__Stored dataset items__:
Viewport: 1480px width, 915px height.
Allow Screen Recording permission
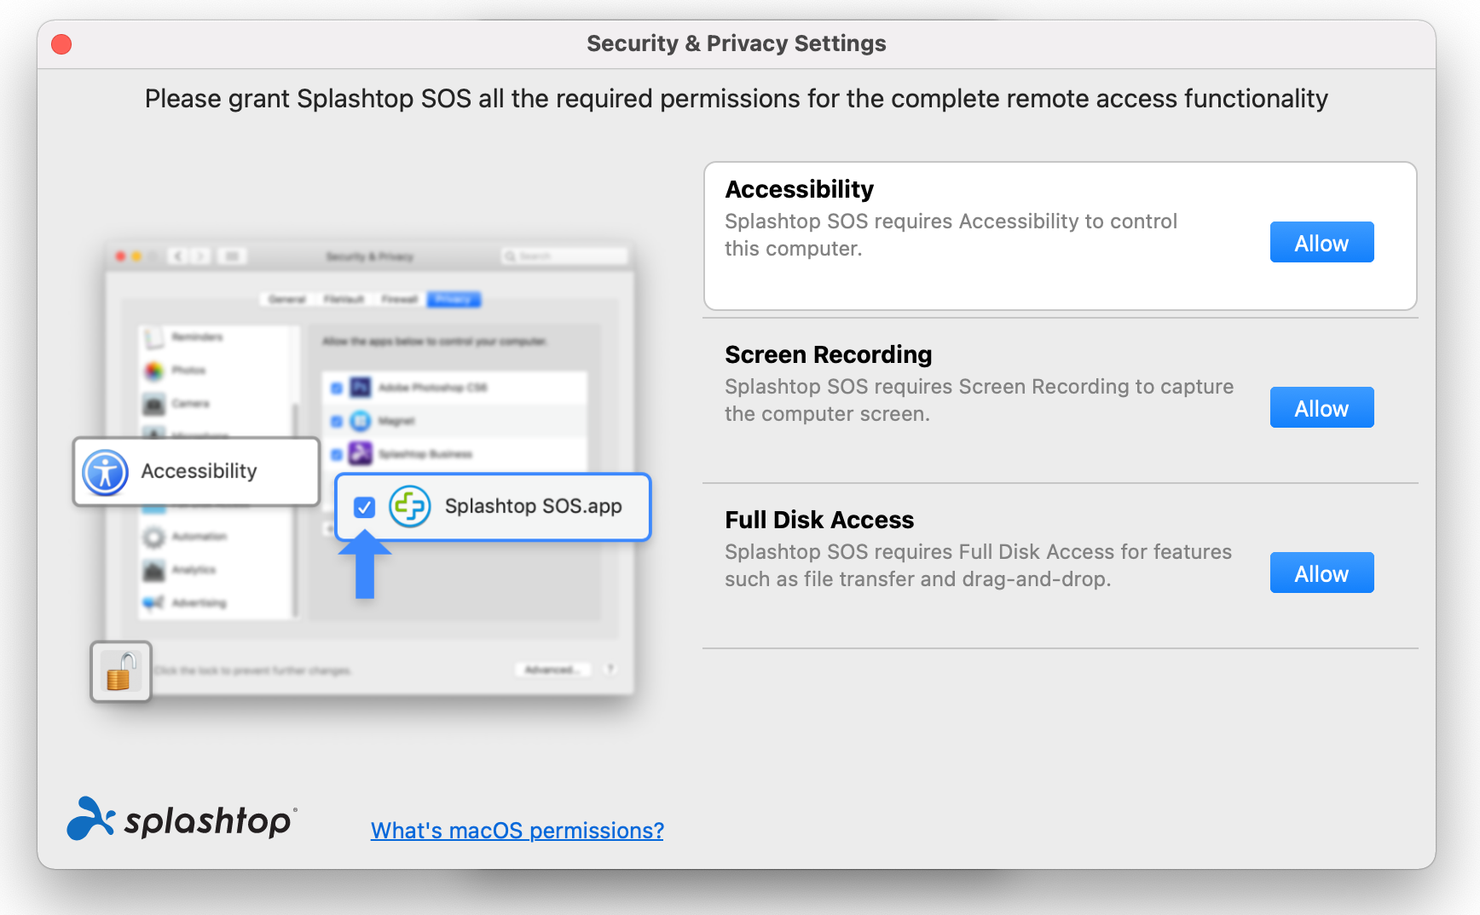coord(1321,408)
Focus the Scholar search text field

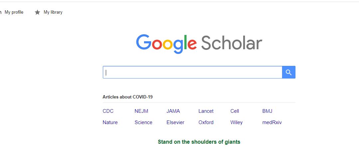192,72
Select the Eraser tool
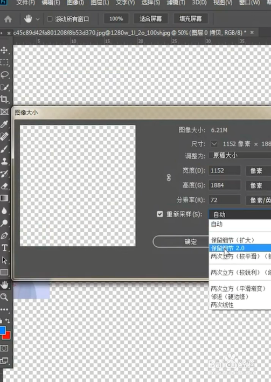 coord(4,186)
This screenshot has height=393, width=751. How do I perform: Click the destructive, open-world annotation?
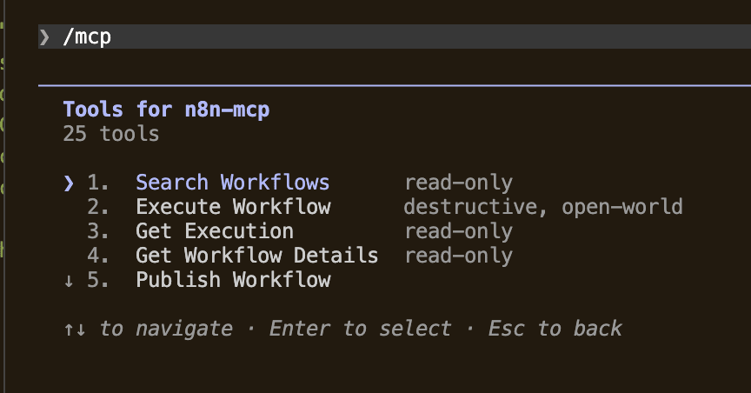point(543,207)
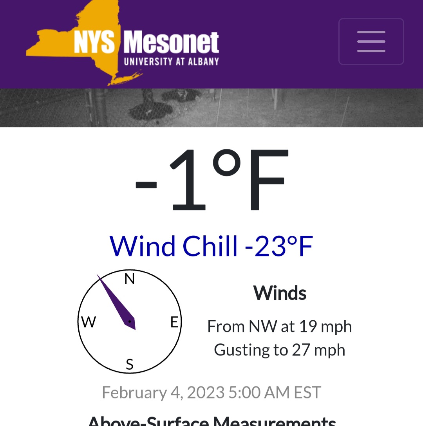Screen dimensions: 423x426
Task: Click the wind compass dial center
Action: (x=130, y=321)
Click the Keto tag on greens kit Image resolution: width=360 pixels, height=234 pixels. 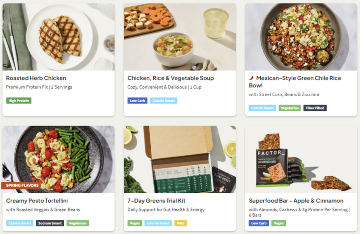[181, 223]
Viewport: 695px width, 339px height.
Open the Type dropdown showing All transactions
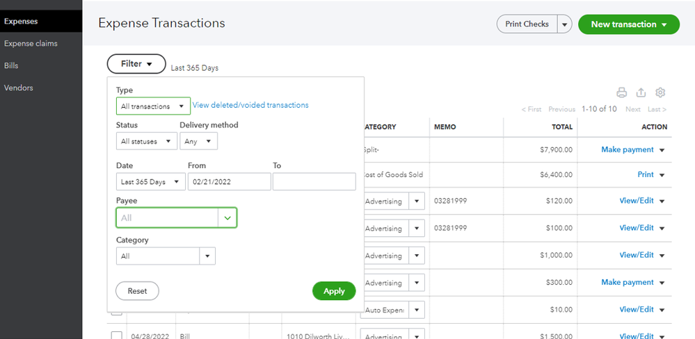[x=153, y=106]
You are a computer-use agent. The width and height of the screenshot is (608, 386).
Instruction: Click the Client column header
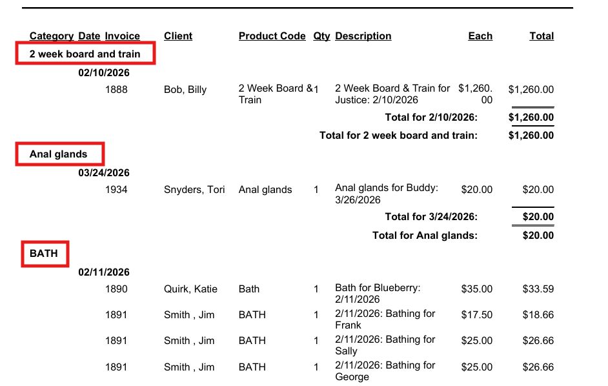tap(178, 36)
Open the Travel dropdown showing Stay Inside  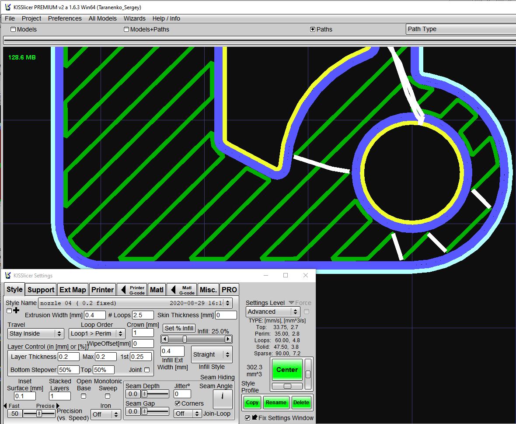point(35,333)
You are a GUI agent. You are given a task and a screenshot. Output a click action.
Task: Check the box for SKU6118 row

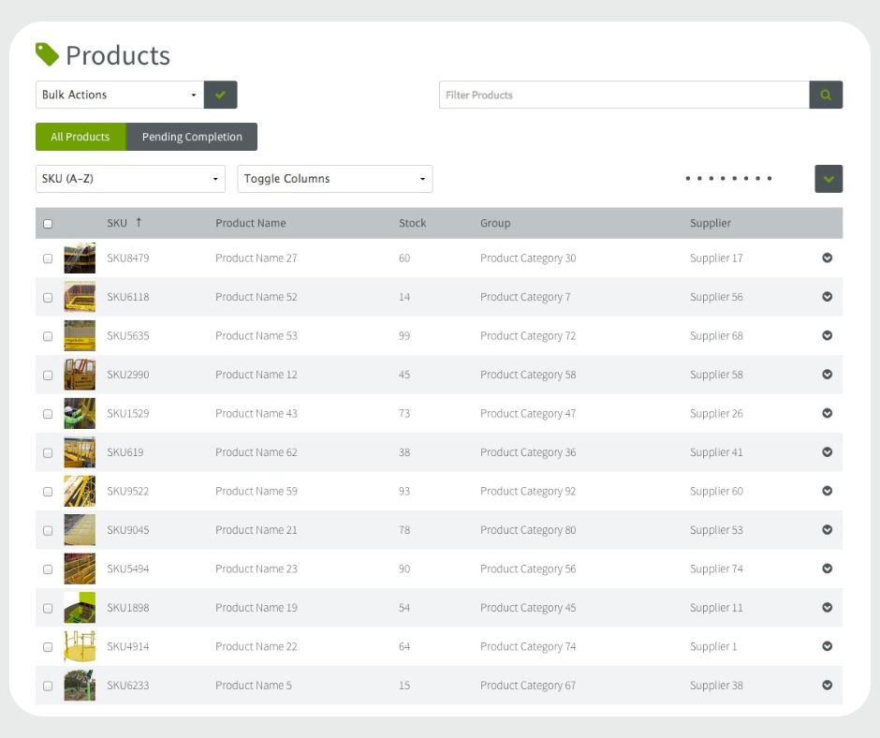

__Activity__:
If a line in the records above contains the word "agent", copy it.

__Exercise response__:
You are a computer-use agent. The width and height of the screenshot is (608, 386).
You are a GUI agent. You are given a task and a screenshot. Output a click action.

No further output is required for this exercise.